### EXERCISE MATERIAL
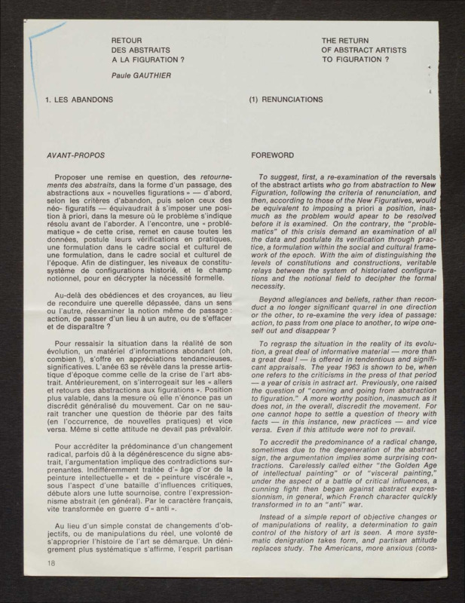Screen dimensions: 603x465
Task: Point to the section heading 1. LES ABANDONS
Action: (x=79, y=99)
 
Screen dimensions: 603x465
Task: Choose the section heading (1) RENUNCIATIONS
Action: (x=286, y=99)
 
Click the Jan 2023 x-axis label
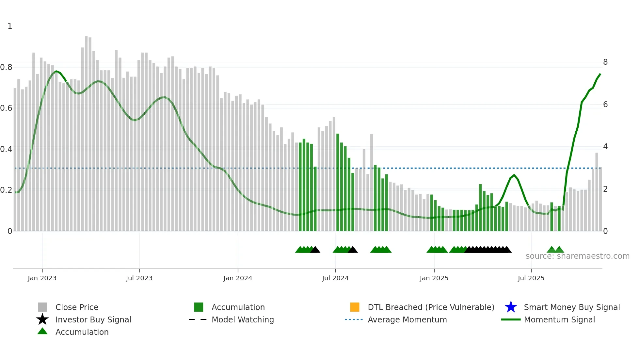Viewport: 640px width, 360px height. pyautogui.click(x=42, y=278)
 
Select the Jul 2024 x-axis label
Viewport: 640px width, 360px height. pyautogui.click(x=335, y=278)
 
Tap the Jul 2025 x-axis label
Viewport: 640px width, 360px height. pyautogui.click(x=531, y=278)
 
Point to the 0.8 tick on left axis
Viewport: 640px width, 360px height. pyautogui.click(x=6, y=67)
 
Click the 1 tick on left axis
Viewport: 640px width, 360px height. pyautogui.click(x=10, y=26)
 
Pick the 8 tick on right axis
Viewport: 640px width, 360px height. pyautogui.click(x=605, y=62)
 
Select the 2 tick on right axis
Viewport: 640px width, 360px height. pyautogui.click(x=605, y=189)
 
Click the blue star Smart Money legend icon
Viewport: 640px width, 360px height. pyautogui.click(x=511, y=307)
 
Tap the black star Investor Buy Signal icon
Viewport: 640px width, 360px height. pyautogui.click(x=42, y=319)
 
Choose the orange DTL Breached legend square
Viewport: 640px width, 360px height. pyautogui.click(x=355, y=307)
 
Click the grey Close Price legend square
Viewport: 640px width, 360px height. pyautogui.click(x=42, y=307)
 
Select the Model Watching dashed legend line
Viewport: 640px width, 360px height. pyautogui.click(x=198, y=319)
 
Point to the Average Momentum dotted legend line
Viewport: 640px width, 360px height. pyautogui.click(x=354, y=319)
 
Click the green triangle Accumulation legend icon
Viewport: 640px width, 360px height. pyautogui.click(x=42, y=332)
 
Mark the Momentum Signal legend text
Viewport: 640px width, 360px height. pyautogui.click(x=559, y=319)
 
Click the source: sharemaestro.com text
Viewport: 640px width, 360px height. pyautogui.click(x=577, y=256)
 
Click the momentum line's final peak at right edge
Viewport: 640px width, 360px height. pyautogui.click(x=600, y=74)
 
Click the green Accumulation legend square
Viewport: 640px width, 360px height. pyautogui.click(x=199, y=307)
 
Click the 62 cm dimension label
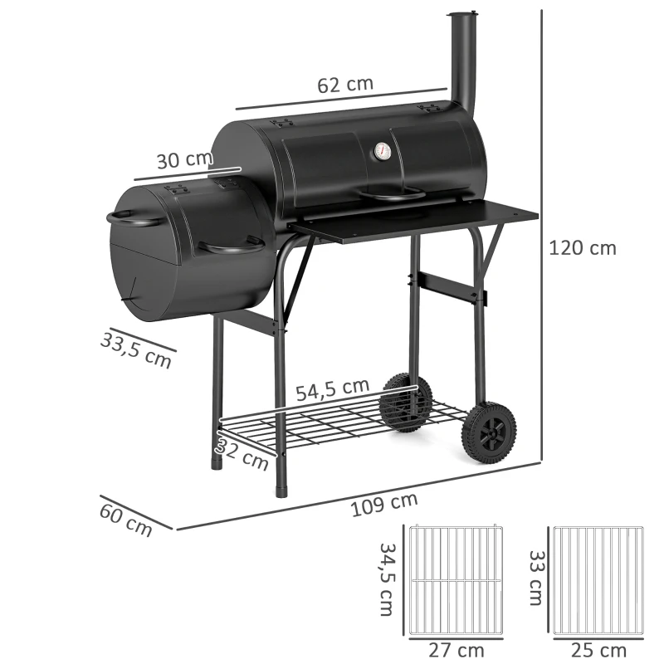[x=345, y=85]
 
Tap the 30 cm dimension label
[x=185, y=159]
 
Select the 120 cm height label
[x=583, y=247]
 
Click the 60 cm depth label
[x=126, y=518]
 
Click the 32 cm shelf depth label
[x=246, y=455]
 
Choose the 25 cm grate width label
[x=599, y=650]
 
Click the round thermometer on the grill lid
[x=383, y=152]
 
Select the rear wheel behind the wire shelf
[x=405, y=402]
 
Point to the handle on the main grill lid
[x=393, y=197]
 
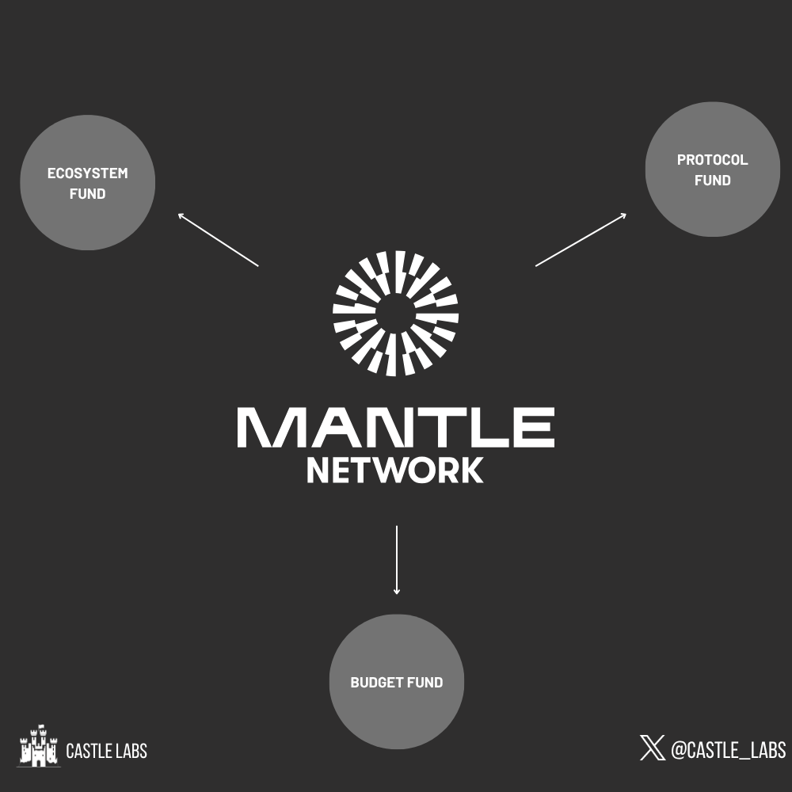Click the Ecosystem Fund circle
coord(87,182)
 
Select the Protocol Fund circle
coord(713,169)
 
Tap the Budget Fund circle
coord(397,681)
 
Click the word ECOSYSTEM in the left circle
coord(87,173)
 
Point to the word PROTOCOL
coord(712,160)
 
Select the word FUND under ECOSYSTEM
coord(87,193)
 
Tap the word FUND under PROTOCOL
coord(712,181)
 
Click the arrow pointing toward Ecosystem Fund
coord(219,240)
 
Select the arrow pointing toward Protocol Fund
coord(581,239)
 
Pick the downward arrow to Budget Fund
coord(397,560)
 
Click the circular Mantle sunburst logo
coord(395,313)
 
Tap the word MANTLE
coord(396,428)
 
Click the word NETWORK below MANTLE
coord(395,470)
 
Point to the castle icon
coord(38,745)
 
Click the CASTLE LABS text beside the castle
coord(107,751)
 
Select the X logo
coord(652,748)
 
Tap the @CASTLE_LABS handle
coord(729,749)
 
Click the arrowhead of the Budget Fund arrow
coord(397,592)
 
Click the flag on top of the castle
coord(41,726)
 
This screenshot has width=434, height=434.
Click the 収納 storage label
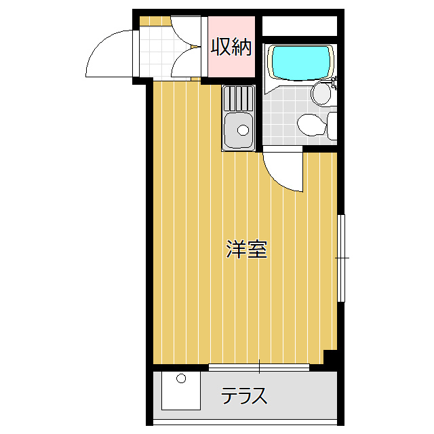[x=231, y=47]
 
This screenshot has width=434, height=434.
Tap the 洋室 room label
[x=246, y=250]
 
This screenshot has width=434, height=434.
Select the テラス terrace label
[x=244, y=396]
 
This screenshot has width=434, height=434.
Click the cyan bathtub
[x=301, y=62]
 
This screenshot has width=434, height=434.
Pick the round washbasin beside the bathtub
[x=321, y=94]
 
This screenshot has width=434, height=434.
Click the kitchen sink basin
[x=238, y=130]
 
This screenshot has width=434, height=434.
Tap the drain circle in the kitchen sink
[x=241, y=130]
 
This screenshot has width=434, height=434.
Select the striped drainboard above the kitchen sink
[x=239, y=99]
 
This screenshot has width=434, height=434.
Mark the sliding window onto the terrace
[x=258, y=367]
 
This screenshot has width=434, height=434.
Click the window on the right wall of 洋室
[x=341, y=258]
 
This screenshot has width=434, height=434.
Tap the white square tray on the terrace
[x=181, y=391]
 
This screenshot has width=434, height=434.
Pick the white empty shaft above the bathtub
[x=299, y=26]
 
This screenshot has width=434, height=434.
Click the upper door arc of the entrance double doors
[x=185, y=31]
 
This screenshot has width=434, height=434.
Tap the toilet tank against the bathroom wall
[x=332, y=126]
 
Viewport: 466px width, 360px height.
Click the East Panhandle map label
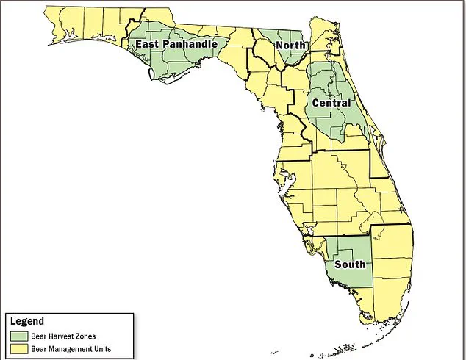coord(176,45)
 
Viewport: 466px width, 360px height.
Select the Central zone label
coord(331,103)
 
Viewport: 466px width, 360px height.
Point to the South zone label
coord(348,264)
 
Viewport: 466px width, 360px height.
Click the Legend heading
coord(27,321)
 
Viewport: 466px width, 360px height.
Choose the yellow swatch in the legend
coord(16,348)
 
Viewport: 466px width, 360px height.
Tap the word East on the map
coord(146,45)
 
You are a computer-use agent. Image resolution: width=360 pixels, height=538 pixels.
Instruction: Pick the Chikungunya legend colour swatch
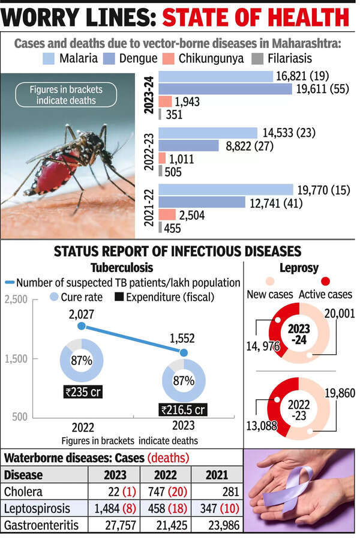point(169,59)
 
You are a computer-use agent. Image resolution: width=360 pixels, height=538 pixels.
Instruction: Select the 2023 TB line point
point(184,352)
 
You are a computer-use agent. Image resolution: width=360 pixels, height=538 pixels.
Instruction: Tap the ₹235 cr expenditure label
point(83,391)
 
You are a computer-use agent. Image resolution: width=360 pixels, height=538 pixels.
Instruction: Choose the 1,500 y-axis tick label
point(17,358)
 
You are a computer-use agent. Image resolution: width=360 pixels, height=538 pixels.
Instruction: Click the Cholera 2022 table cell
point(165,492)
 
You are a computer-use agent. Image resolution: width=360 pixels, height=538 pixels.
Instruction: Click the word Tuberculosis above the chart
point(124,268)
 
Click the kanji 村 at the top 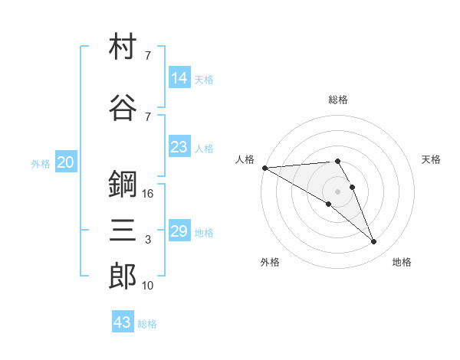click(123, 46)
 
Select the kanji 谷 click(123, 107)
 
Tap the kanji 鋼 click(123, 184)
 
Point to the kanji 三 click(123, 230)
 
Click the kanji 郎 click(123, 276)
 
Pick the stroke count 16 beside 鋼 click(147, 194)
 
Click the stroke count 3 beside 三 click(148, 240)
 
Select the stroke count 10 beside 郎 click(147, 285)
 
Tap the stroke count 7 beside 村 click(148, 55)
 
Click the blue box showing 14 click(179, 77)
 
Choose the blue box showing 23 click(179, 146)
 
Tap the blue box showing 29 click(179, 230)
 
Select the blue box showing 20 click(66, 162)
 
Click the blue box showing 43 click(123, 321)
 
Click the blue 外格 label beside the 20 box click(41, 164)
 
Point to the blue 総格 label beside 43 click(147, 324)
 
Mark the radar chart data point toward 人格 click(265, 168)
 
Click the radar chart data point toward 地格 click(374, 242)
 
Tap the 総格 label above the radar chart click(338, 100)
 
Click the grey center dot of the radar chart click(337, 191)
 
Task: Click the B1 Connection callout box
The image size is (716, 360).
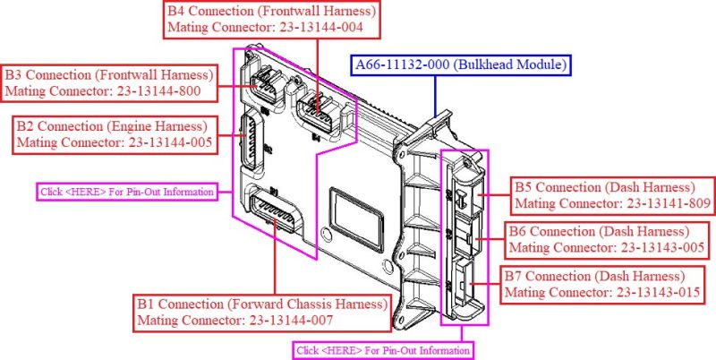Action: click(262, 311)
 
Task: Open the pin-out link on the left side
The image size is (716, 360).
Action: click(128, 191)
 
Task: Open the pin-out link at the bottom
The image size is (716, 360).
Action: click(383, 350)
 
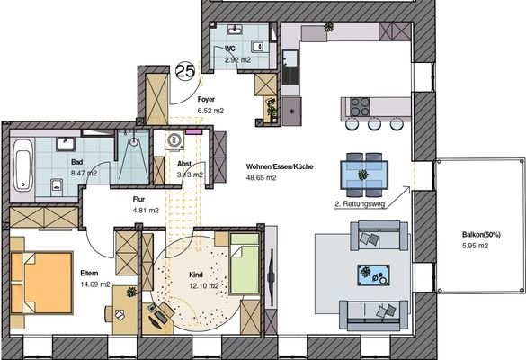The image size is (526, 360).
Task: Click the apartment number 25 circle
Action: click(x=185, y=70)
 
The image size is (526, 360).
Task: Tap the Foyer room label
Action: click(x=206, y=99)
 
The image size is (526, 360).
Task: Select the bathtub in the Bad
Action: click(x=23, y=166)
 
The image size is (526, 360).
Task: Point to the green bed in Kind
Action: click(x=245, y=264)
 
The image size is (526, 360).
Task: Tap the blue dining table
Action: click(x=364, y=175)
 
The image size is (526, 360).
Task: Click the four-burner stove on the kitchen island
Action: click(x=360, y=107)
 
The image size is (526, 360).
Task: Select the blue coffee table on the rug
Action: click(x=373, y=275)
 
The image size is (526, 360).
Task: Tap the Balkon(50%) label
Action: click(x=481, y=235)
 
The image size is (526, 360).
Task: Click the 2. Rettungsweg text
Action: click(x=360, y=203)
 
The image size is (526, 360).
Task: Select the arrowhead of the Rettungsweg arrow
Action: click(x=407, y=189)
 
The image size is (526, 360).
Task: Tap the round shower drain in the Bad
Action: click(x=134, y=141)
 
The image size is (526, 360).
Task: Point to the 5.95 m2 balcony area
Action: click(x=475, y=246)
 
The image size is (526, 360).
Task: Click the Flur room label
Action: click(x=138, y=200)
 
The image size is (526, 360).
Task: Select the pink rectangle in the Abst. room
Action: click(x=193, y=131)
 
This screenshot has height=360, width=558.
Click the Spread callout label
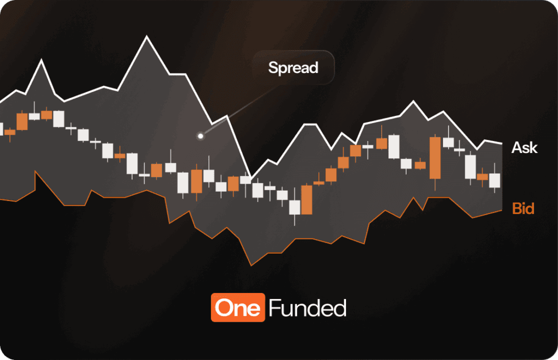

### EXERCISE PROMPT
Convert the stretch from the line containing "Select the X logo" through the line containing "coord(348,264)" into a JSON list of strings, one string per line and no blank lines, with both of those lines included. Leave the pictures out of your answer.

### RESPONSE BELOW
[
  "Select the X logo",
  "coord(652,748)",
  "Tap the @CASTLE_LABS handle",
  "coord(729,749)",
  "Click the arrowhead of the Budget Fund arrow",
  "coord(397,592)",
  "Click the flag on top of the castle",
  "coord(41,726)",
  "This screenshot has width=434, height=434.",
  "Click the 収納 storage label",
  "[x=231, y=47]",
  "This screenshot has width=434, height=434.",
  "Tap the 洋室 room label",
  "[x=246, y=250]",
  "This screenshot has width=434, height=434.",
  "Select the テラス terrace label",
  "[x=244, y=396]",
  "This screenshot has width=434, height=434.",
  "Click the cyan bathtub",
  "[x=301, y=62]",
  "This screenshot has width=434, height=434.",
  "Pick the round washbasin beside the bathtub",
  "[x=321, y=94]",
  "This screenshot has width=434, height=434.",
  "Click the kitchen sink basin",
  "[x=238, y=130]",
  "This screenshot has width=434, height=434.",
  "Tap the drain circle in the kitchen sink",
  "[x=241, y=130]",
  "This screenshot has width=434, height=434.",
  "Select the striped drainboard above the kitchen sink",
  "[x=239, y=99]",
  "This screenshot has width=434, height=434.",
  "Mark the sliding window onto the terrace",
  "[x=258, y=367]",
  "This screenshot has width=434, height=434.",
  "Click the window on the right wall of 洋室",
  "[x=341, y=258]",
  "This screenshot has width=434, height=434.",
  "Tap the white square tray on the terrace",
  "[x=181, y=391]",
  "This screenshot has width=434, height=434.",
  "Pick the white empty shaft above the bathtub",
  "[x=299, y=26]",
  "This screenshot has width=434, height=434.",
  "Click the upper door arc of the entrance double doors",
  "[x=185, y=31]",
  "This screenshot has width=434, height=434.",
  "Tap the toilet tank against the bathroom wall",
  "[x=332, y=126]",
  "Viewport: 466px width, 360px height.",
  "Click the East Panhandle map label",
  "coord(176,45)",
  "Viewport: 466px width, 360px height.",
  "Select the Central zone label",
  "coord(331,103)",
  "Viewport: 466px width, 360px height.",
  "Point to the South zone label",
  "coord(348,264)"
]